We may still be at the dawn of understanding quite what the men think about or indeed why, but we can hazard some generalisations nevertheless. Part of what detains and awes these men is naturally the spectacle of Rome in her heyday, the Rome of Trajan (53-117 A.D.) and Marcus Aurelius (121-180 A. D.), the Rome of 250,000 miles of impeccable roads that stretched from the highlands of Northern Britannia to the gates of Antioch on the Persian frontier; the Rome of aqueducts and baths, Stoic philosophers and civic minded generals, equitable laws and exhaustive libraries. When most of the surrounding world lived in huts and dressed in animal skins, these metropolitan Romans were laughing at ironic jokes at the theatre of Marcellus, relaxing their muscles in marble-lined tepidaria and hosting seven course dinner parties featuring stuffed sea urchins and wine from Frascati.

But the subject wouldn’t detain the middle aged men as it does were it not for a second element: the knowledge – never far away – of how it all ended: with the humiliating hurried retreat from Britain in 407, with the sack of the capital in 410 by Alaric’s savage Visigoths, with the destruction of Rome’s aqueducts in 537 by the malodorous Ostrogoths and with sheep grazing in the forum where proud legions had once paraded their eagles before departing to conquer Gaul and Hispania. 

 Nathaniel Hone, The Pont du Gard, 1850-1917

Yet we should not attribute to these men’s interests an unrealistic degree of scholarly detachment or abstraction. Whatever their ostensible commitment to historical accuracy, alongside their formal concerns, the Rome-focused men are also – always, in a manner they may not even realise – thinking of themselves. It is key sides of their own destinies that they unconsciously perceive as entwined with that of Rome, it is their own rise and fall that they read in the expansion and eventual ruination of the Empire. The story of Rome’s emergence and disappearance is at once a highly particular event in history and a part of every man’s journey from youth to old age, from reason to senility, from prominence to annihilation. Just like the Rome of Brutus and Coriolanus, we too are fated to move from adolescence towards mature command and authority and then on to humiliation and extinction. The story of Rome provides an ideal vantage point from which to contemplate, and under cover, with measured dignity, to learn to come to terms with some of the most painful aspects of being human.

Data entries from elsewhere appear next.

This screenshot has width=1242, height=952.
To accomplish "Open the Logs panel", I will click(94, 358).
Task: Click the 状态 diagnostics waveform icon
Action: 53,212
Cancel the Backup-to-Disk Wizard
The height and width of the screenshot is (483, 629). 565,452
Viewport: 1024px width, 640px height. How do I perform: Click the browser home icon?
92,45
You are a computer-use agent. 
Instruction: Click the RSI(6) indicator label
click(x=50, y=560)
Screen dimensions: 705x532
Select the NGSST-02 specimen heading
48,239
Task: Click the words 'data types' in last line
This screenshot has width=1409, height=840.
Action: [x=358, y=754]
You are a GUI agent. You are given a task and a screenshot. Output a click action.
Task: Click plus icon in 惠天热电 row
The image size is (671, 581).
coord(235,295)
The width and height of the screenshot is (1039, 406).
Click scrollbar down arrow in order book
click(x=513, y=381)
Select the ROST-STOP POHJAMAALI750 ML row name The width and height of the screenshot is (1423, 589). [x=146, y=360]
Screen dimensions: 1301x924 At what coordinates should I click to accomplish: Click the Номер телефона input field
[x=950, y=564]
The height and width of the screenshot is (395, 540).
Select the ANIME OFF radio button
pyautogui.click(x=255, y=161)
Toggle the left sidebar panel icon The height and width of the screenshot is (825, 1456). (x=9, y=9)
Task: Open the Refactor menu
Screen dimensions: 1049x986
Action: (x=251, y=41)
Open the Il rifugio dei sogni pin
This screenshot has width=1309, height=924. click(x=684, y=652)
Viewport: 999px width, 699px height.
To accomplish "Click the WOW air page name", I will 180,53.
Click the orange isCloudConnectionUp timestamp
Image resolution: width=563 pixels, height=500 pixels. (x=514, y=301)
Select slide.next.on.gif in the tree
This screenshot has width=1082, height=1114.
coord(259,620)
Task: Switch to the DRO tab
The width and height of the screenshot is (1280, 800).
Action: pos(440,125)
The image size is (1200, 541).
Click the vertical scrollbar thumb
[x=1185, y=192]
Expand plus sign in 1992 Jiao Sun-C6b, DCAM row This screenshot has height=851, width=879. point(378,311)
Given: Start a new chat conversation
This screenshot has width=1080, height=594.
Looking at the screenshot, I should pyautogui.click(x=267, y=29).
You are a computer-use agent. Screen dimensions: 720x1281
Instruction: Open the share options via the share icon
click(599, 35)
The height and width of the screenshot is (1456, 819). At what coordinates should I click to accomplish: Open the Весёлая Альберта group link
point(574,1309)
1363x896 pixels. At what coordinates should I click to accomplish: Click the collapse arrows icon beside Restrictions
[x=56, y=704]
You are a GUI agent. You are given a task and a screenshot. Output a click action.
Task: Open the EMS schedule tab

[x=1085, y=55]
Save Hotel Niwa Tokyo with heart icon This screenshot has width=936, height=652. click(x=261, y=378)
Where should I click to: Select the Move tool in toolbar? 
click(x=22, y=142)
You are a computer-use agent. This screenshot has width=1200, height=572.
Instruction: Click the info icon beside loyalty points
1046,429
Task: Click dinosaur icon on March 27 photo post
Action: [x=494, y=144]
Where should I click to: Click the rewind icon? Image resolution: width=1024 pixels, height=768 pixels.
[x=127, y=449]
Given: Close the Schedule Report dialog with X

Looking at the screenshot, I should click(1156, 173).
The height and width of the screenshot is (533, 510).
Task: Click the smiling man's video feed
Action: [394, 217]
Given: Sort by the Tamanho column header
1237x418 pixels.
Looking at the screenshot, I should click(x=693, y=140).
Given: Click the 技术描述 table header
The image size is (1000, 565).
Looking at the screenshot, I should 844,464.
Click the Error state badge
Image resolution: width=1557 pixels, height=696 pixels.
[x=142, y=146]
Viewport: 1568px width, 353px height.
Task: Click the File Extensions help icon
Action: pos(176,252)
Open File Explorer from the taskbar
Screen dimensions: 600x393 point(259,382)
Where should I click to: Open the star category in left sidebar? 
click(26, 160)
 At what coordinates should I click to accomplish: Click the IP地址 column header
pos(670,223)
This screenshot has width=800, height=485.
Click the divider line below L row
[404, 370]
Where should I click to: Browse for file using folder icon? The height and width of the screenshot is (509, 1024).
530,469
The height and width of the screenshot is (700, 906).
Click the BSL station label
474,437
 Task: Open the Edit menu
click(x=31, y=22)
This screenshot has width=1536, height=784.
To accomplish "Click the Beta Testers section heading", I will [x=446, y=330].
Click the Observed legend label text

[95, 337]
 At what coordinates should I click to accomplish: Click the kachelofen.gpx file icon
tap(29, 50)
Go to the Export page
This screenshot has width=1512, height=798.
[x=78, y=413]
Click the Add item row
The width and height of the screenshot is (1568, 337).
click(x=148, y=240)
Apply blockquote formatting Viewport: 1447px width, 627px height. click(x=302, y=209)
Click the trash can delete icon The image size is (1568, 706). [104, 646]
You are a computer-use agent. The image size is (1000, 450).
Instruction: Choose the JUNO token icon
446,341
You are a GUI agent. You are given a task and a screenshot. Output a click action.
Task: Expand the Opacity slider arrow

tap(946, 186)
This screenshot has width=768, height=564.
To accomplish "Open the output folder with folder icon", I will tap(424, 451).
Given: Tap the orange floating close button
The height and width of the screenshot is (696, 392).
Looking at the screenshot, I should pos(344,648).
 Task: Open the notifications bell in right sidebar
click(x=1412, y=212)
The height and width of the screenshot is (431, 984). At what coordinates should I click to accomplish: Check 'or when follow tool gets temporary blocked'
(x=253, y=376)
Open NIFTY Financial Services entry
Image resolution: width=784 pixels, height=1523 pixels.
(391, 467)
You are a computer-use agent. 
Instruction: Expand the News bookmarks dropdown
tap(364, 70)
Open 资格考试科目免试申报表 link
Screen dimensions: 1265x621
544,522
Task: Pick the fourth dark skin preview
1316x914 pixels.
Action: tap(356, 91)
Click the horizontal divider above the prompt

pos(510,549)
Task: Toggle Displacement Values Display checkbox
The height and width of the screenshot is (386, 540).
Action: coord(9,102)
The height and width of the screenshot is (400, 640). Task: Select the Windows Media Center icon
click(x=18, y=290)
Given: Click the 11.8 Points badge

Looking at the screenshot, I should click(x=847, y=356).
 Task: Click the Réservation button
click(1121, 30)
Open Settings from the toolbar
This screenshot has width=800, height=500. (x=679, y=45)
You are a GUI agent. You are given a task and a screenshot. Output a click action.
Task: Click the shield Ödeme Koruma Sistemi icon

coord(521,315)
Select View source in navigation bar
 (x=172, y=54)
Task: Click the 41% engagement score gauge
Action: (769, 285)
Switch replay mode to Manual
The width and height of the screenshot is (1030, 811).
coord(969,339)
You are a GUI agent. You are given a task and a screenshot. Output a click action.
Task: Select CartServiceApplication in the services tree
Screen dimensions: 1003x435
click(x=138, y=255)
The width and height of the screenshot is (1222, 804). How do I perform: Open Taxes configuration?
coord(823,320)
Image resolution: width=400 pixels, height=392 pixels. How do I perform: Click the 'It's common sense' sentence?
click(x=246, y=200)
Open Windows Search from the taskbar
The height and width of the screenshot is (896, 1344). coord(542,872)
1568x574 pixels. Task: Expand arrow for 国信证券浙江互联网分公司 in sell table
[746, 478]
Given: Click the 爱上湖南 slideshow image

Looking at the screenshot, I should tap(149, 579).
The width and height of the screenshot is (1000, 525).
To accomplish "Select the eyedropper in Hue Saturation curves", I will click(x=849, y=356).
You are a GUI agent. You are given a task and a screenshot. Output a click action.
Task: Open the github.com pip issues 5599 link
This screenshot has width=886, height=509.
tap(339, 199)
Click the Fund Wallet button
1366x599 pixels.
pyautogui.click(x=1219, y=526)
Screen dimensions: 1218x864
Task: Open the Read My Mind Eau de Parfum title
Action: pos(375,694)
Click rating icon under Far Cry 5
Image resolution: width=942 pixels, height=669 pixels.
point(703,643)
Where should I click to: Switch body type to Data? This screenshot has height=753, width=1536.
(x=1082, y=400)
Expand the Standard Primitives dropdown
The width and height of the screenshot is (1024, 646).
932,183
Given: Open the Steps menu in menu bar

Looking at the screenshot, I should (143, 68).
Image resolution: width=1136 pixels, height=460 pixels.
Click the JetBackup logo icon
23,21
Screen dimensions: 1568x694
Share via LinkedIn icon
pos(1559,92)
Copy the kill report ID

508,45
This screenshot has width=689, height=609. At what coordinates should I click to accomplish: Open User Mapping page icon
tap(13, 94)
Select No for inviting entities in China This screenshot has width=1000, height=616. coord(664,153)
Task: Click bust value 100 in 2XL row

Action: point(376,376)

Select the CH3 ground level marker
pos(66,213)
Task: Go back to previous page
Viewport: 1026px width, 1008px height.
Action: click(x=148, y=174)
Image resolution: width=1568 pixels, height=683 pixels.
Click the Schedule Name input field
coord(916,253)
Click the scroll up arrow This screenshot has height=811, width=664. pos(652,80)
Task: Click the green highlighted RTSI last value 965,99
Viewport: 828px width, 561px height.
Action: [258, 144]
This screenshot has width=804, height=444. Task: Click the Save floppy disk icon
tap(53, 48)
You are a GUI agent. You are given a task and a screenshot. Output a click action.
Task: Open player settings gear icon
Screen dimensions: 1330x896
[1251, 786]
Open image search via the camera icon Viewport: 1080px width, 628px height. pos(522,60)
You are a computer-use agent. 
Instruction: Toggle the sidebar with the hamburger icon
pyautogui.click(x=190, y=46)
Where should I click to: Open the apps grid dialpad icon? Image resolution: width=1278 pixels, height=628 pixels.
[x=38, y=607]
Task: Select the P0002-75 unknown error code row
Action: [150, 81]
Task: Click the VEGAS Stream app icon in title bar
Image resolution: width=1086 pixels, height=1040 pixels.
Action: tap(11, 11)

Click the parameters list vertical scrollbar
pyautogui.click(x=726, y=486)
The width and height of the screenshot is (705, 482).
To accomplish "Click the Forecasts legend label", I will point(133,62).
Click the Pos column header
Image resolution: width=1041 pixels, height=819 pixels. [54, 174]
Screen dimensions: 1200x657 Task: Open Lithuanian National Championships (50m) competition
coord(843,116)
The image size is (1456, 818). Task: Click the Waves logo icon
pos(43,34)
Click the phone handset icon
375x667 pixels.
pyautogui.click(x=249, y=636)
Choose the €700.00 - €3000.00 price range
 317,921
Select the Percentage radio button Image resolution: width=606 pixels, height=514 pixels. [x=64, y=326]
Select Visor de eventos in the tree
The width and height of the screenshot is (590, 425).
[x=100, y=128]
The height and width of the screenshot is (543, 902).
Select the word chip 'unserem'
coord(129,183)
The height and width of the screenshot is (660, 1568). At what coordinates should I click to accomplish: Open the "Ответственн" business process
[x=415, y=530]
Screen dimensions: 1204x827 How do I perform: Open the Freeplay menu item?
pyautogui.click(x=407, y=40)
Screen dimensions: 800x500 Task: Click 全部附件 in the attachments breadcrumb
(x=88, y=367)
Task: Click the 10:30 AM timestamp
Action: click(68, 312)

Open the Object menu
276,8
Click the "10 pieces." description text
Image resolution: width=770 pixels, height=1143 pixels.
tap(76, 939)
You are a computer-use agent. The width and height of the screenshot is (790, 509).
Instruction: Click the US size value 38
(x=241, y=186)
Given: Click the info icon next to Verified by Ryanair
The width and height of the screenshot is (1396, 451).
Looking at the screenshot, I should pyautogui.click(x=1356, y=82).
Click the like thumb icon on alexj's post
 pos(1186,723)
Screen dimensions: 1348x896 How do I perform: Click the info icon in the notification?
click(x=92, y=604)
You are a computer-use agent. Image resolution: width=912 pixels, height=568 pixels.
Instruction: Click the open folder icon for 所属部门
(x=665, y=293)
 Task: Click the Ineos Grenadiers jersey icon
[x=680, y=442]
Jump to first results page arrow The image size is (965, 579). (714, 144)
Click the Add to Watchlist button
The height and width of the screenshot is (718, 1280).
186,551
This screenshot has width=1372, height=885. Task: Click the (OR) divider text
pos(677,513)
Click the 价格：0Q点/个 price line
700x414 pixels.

Giovanni Piranesi, View of the Roman Forum, 1750

Rome is so useful in this process of catharsis because it is exceptionally rich in incidents and examples that can feel emotionally-relevant enough to engage the psyche but are not so pointed as to prove unbearably confronting. We can – via a well-written narrative or long weekend somewhere in the old Empire perhaps in the company of a patient spouse and restless children – feel sad about the pillaging of the temple of Vesta or the assassination of Emperor Valens and then continue our lives relatively composed, in a way we might not were we to have to take in the full truth about the upcoming decline in our cognitive powers or the steady, already well-advanced loss of our muscle strength. We can cry about the overthrow of the last child Emperor Romulus Augustulus in 476 as an alternative to weeping over our final days and can be moved by a fresco of Flora, goddess of spring, on the walls of a dining room in Pompeii instead of having to suffer agony at the sight of a photo of ourselves aged twenty, smiling at the beach with our friends, oblivious of the calamities to come.

The middle-aged Rome-focused men can be applauded for using history for what it is truly well suited: absorbing some of the poignancy and tragedy of our individual, unheroic lives. What should in the end surprise us is not how often some people think of Rome; but of how seldom the rest of us do.